Access into the shaft is achieved through opening doors that expose the internal components. The screen system consists of four individual sections that slide in and out rather than being bolted into place. Each screen is held in position by a simple pin mechanism, which allows rapid changes depending on the waste stream being processed.
The paddles themselves can also be replaced in a matter of minutes using a small tool while slowly rotating the shaft. Smith noted that this level of access is an advantage of the unit as some other units often require multiple bolts to be removed or only provide limited internal access for cleaning.
Cleaning is built into the system through an internal spray mechanism. Water can be introduced directly into the main chamber while the machine is running, allowing most residue to be washed off without stopping production. This water input also helps adjust the viscosity of the organic material to suit biodigestion processes. For full washdowns, the access doors allow operators to spray out the entire chamber quickly.
Purity levels and real world testing
One performance indicator is the purity of its organic output. Sargeant said the machine consistently produces organic material at a purity level of 99.7 percent, with some independent testing showing even higher results. This is important where microplastics are concerned, especially if the material is destined for composting or animal feed.
Smith described one of the more striking trials conducted to demonstrate how effectively the machine separates contents from packaging.
“We did an interesting trial where we put unopened tins of pineapple through the machine,” he said. “They were solid tins and it spat the pineapple out through the screen and then the tins progressed along and out the final part of the machine.”
By the time the tins exited the packaging discharge, they were completely crushed and battered, yet every trace of pineapple had been forced out through the screen into the organic stream. Smith said repeated runs produced the same result, with no organic residue remaining inside the recovered tins. This allowed the aluminium to be sent directly to a recycler as a clean, single material product.

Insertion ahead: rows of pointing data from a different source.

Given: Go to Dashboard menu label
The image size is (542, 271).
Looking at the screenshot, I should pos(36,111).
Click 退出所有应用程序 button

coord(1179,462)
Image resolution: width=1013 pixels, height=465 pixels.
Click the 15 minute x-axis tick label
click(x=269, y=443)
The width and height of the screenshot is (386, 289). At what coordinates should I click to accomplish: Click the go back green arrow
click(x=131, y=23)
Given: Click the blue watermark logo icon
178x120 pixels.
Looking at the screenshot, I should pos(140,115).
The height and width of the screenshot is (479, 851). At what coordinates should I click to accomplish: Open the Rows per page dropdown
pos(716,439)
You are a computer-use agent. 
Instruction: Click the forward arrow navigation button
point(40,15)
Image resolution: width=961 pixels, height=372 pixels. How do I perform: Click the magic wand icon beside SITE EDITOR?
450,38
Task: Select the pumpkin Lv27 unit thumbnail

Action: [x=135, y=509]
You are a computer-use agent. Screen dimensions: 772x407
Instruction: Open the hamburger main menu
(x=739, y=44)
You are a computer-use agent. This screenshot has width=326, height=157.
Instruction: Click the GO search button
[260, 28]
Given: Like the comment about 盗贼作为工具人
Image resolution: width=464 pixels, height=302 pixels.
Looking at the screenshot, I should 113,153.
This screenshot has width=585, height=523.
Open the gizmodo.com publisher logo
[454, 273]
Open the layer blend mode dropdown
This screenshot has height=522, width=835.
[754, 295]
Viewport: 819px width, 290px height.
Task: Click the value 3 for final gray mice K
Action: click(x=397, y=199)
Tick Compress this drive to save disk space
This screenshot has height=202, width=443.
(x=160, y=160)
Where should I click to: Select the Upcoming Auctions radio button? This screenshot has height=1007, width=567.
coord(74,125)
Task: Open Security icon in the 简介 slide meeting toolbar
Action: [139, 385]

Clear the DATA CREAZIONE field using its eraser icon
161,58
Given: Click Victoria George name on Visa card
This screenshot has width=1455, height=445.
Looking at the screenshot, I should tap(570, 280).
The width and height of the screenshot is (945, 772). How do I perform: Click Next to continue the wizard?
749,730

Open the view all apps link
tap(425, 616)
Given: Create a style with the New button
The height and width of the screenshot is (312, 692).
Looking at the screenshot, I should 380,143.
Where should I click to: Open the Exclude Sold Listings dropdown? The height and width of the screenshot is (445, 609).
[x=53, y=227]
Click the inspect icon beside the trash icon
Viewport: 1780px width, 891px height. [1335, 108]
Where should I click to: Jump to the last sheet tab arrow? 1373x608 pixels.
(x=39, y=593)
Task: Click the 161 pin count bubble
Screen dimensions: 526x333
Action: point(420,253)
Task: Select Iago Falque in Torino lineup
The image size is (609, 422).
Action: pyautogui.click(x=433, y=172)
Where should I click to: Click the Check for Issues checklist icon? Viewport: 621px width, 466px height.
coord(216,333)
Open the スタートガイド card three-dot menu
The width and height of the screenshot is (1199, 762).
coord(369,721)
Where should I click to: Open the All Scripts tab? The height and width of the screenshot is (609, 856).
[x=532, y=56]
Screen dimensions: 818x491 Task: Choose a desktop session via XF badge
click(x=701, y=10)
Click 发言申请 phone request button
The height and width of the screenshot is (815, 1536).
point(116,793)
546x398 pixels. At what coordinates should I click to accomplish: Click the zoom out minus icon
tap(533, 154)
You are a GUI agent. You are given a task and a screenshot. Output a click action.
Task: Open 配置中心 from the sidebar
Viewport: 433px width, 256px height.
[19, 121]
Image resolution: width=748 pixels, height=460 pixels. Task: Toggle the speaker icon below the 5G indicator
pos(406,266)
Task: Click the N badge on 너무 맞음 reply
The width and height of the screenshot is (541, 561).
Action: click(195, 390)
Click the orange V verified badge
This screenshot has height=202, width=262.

The ability to tolerate contaminants without damaging the unit is a core part of the design philosophy. Gas bottles, SodaStream canisters and other unexpected items sometimes enter waste streams. The reinforced shaft, redesigned paddles and heavier construction allow the system to process difficult materials without catastrophic damage.
Support infrastructure also forms part of the reliability equation. Smith said Waste Initiatives has invested in spare parts storage in both New South Wales and Melbourne, along with a network of technicians trained on the machines. This is important for operators running continuous 24-hour facilities.
The target markets for the system range from dedicated food waste processors and biodigestion plants through to food and beverage manufacturers processing waste on site. Large scale processors looking to comply with organics mandates form a major part of the uptake, particularly where large volumes of mixed commercial food waste are
handled daily.
Sargeant also pointed to facilities that generate highly consistent waste streams, such as snack food or beverage manufacturers. In those settings, the feedstock can be clean with only one plastic type involved, producing high-quality organic and packaging outputs with minimal post processing required.
Across all these applications, the technical foundation remains the same. The machine does not rely on detection systems, cameras or shredding. It uses physical behaviour, impact forces and screen sizing to produce a reliable separation outcome. That mechanical simplicity is what underpins both the purity results and the durability seen in the field.